**Source passage**
—————

Road trip: Lawrence, Kansas, is full of weird and wonderful things to do, and not just around KU

The Brass Mob Brass Band performs outside the Unmistakably Lawrence storefront.
eXplore Lawrence
The Brass Mob Brass Band performs outside the Unmistakably Lawrence storefront.

From its abolitionist roots to its reputation as a progressive college town, Lawrence is a destination for dining, nature, shopping, history and sports, just a 45 minutes drive from Kansas City.

This story was first published in KCUR's Adventure newsletter. You can sign up to receive stories like this in your inbox every Tuesday.

You’d be forgiven for thinking Lawrence, Kansas, is a fully sports-focused town. To some, it surely is — it’s home to the rules of basketball, after all, as well as the 2022 national championship-winning Jayhawks.

But to those who call Lawrence home as well as those who visit often, KU sports are just a Jayhawk feather in the cap of a vibrant, diverse, and historically rich community.

So, what's that Jayhawk all about?

Fans screaming with outstretched arms.
Carlos Moreno
KCUR 89.3
KU fans at Allen Fieldhouse in April 2022, when the basketball team won the NCAA men's championship.

If you want to know Lawrence itself, you have to know its history. Founded in 1854 by the New England Emigrant Aid Society in an effort to ensure the Kansas Territory would become a free and not slave state, Lawrence has activist progressivism in its roots.

Some other essential facts to know:

  • The town sits between the Oregon and Santa Fe Trails, and is on the ancestral land of many Native American tribes, including the Kansa, Osage, Wichita, Kiowa, Kiowa-Apache, Comanche, Pawnee, Cheyenne, and Arapaho.
  • The town has been home to literary genius: Langston Hughes grew up here, and edgy beatnick William S. Burroughs hung his hat here, too.
  • Dr. James Naismith, the father of basketball, did coach KU’s team — and is the only coach with a losing record. He is buried in town.

But, perhaps one of the more interesting ways to get to know Lawrence is through that wily KU mascot, the Jayhawk, which descends at least in name from the term Jayhawker.

It’s not clear exactly when the terms Jayhawk and Jayhawker were born, but they emerged before the Civil War in the 1850s, during a period of unrest that became known as Bleeding Kansas.

The 1854 Kansas-Nebraska Act opened the then-Kansas Territory to settlers, specifying that popular vote would determine whether Kansas would enter the Union as a free or slave state. And, although Kansas adopted an anti-slavery constitution in 1861, the Civil War kept the argument alive until 1865.

The argument itself was not only conducted by word and letter, but also through overt and extremely bloody violence. A defining event in Lawrence’s psyche was Quantrill’s Raid of Aug. 21, 1863.

The culmination of clashes between pro- and anti-slavery forces, the raid resulted in the murder of approximately 200 men and boys by pro-slavery William Quantrill and his guerillas, as well as the burning of a sizable percentage of the town.

You can guide yourself on a tour of the historic sites of Quantrill’s Raid via the Explore Lawrence website. Stops include several Lawrence parks, Mass Street addresses, and historic homes.

For more on the raid and much else, you can also visit the architecturally unique Watkins History Museum, located at 1047 Massachusetts St. and open Tuesday-Saturday from 10 a.m.-4 p.m. (Admission is free, though donations are appreciated.)

—————

Stored data entries:
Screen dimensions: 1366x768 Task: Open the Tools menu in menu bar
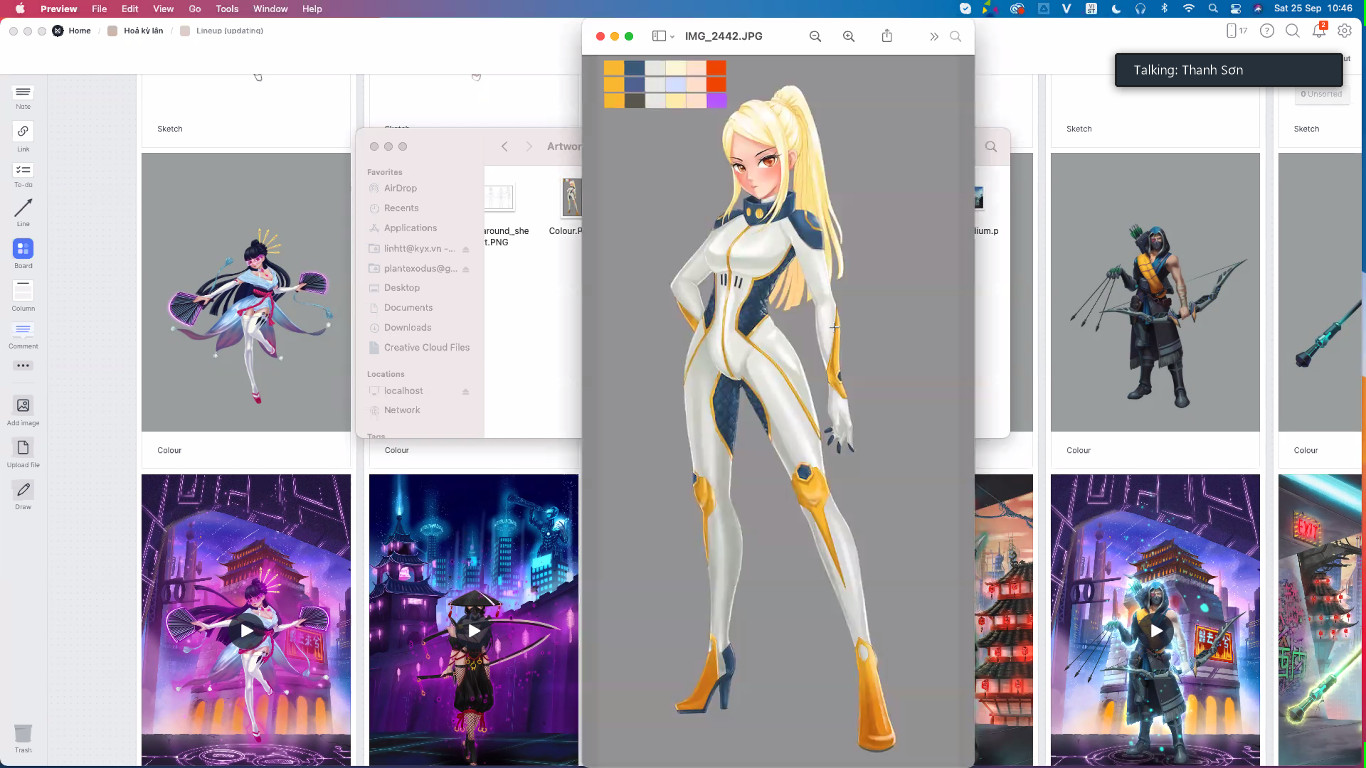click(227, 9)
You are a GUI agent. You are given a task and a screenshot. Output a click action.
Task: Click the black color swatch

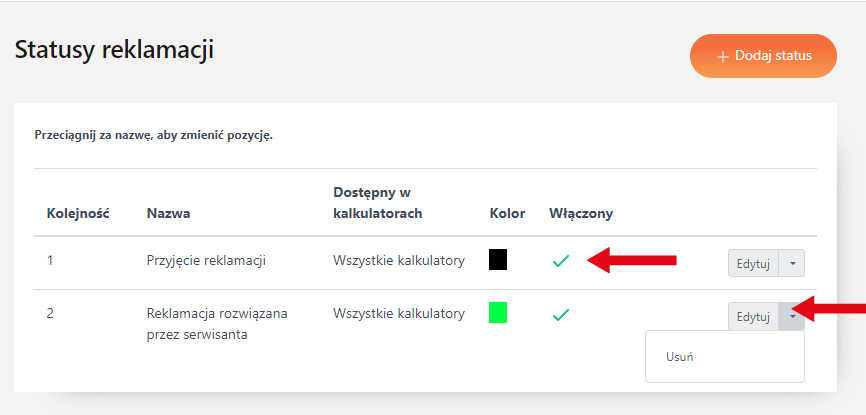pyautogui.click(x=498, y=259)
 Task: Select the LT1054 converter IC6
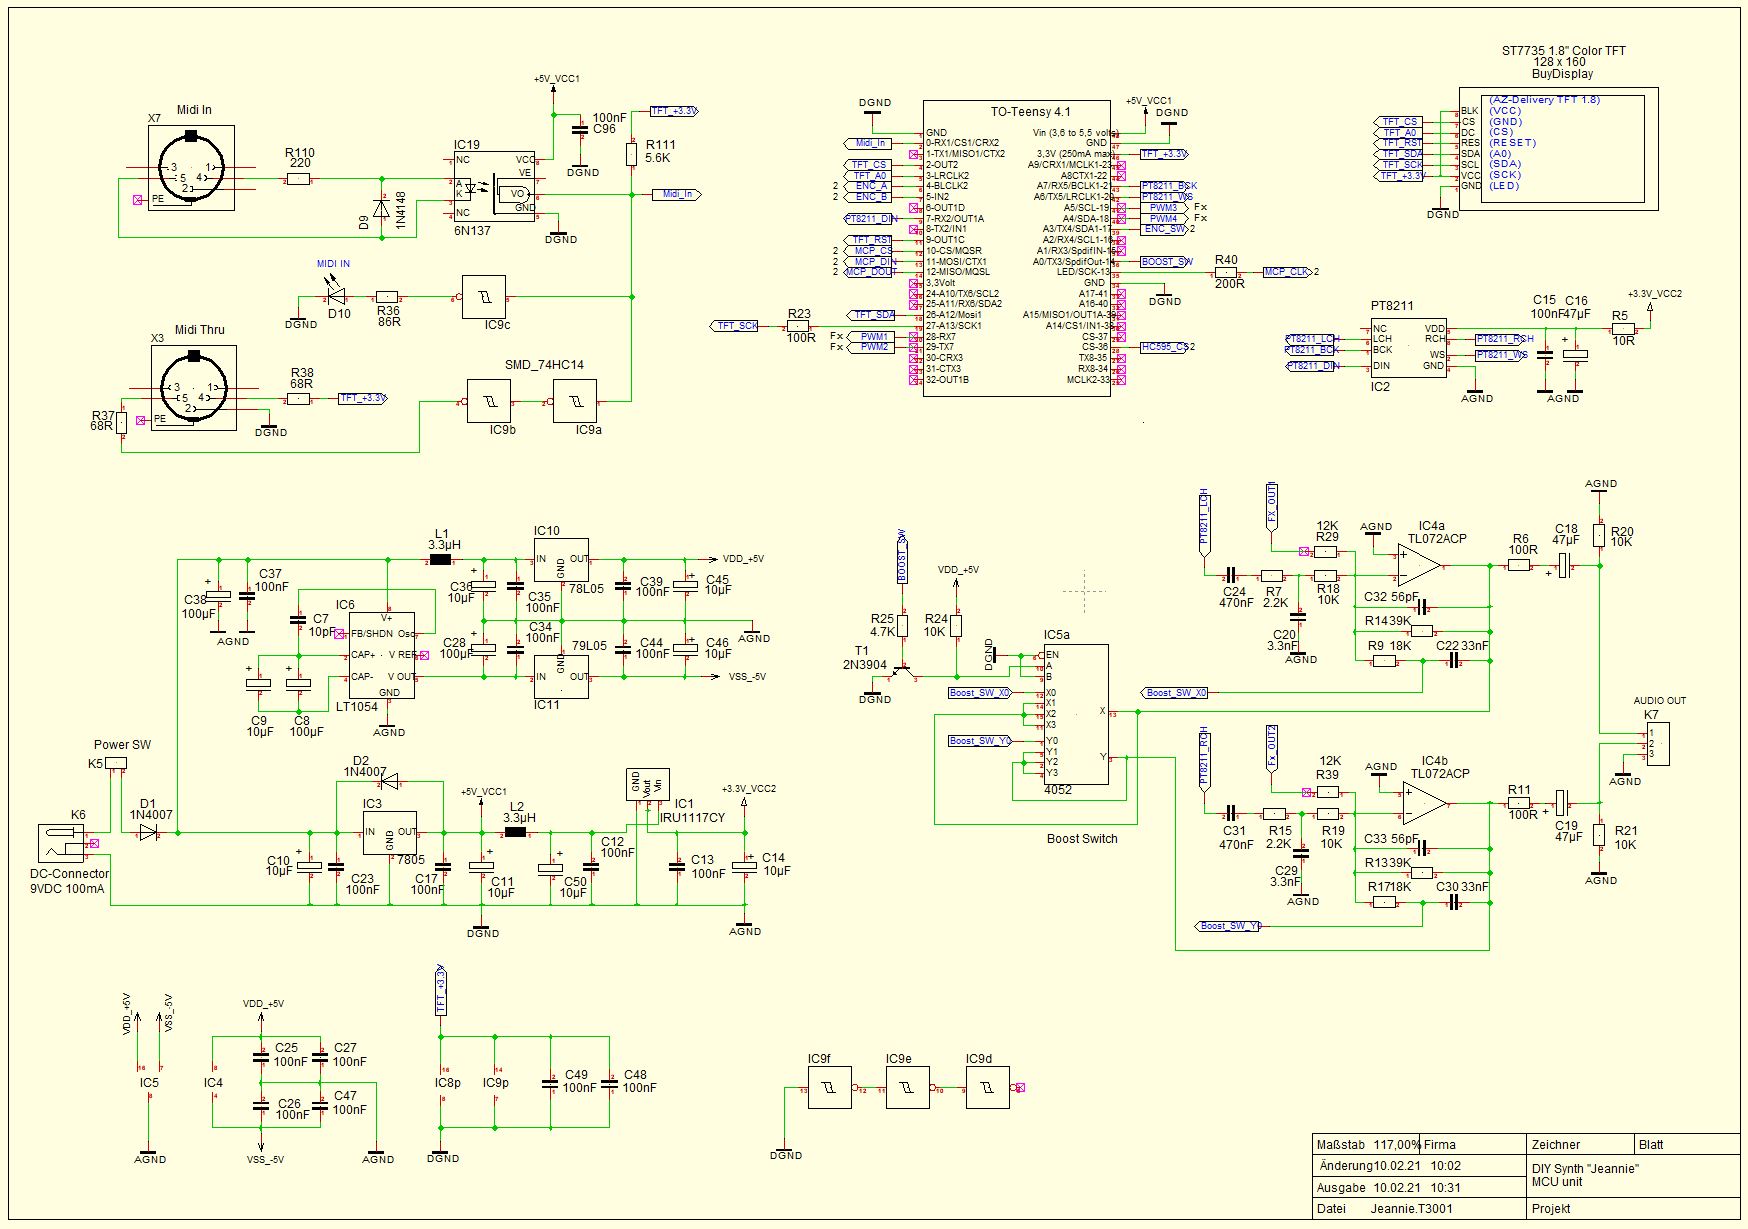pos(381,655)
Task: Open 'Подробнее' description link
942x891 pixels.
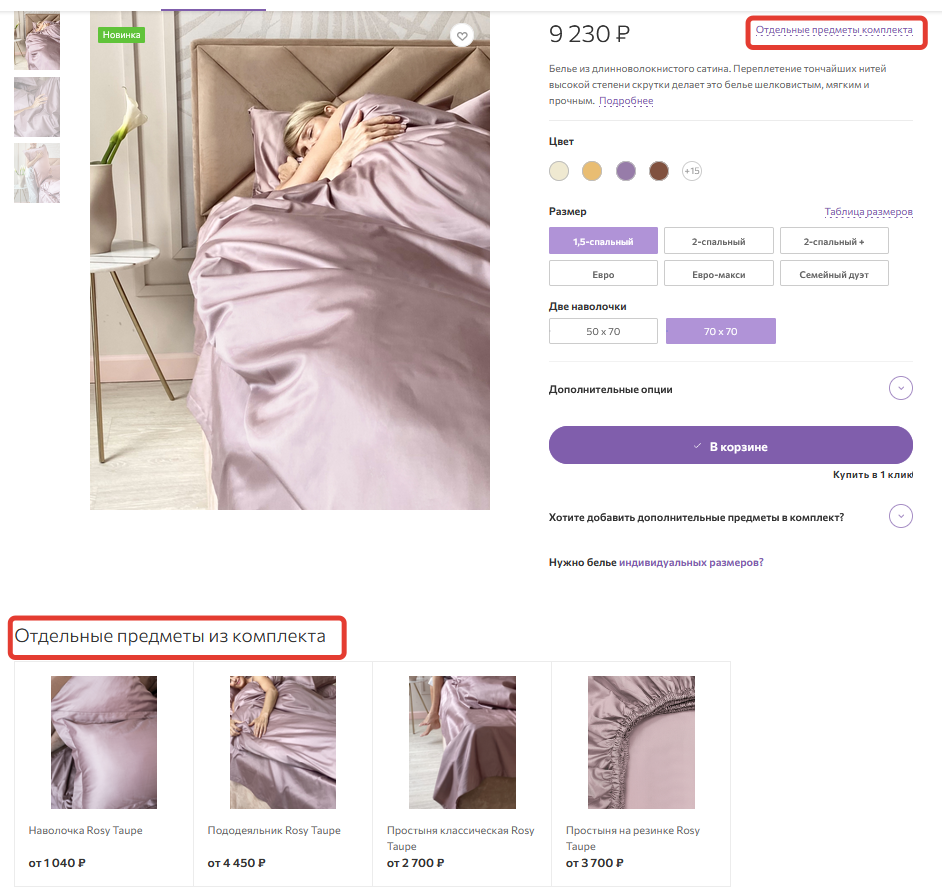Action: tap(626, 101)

—————

**Task to carry out**
Copy the passage from the Lawrence road trip article above word for word, beginning at the words "The argument itself" and stopping after "donations are appreciated.)".

**Result of this exercise**
The argument itself was not only conducted by word and letter, but also through overt and extremely bloody violence. A defining event in Lawrence’s psyche was Quantrill’s Raid of Aug. 21, 1863.

The culmination of clashes between pro- and anti-slavery forces, the raid resulted in the murder of approximately 200 men and boys by pro-slavery William Quantrill and his guerillas, as well as the burning of a sizable percentage of the town.

You can guide yourself on a tour of the historic sites of Quantrill’s Raid via the Explore Lawrence website. Stops include several Lawrence parks, Mass Street addresses, and historic homes.

For more on the raid and much else, you can also visit the architecturally unique Watkins History Museum, located at 1047 Massachusetts St. and open Tuesday-Saturday from 10 a.m.-4 p.m. (Admission is free, though donations are appreciated.)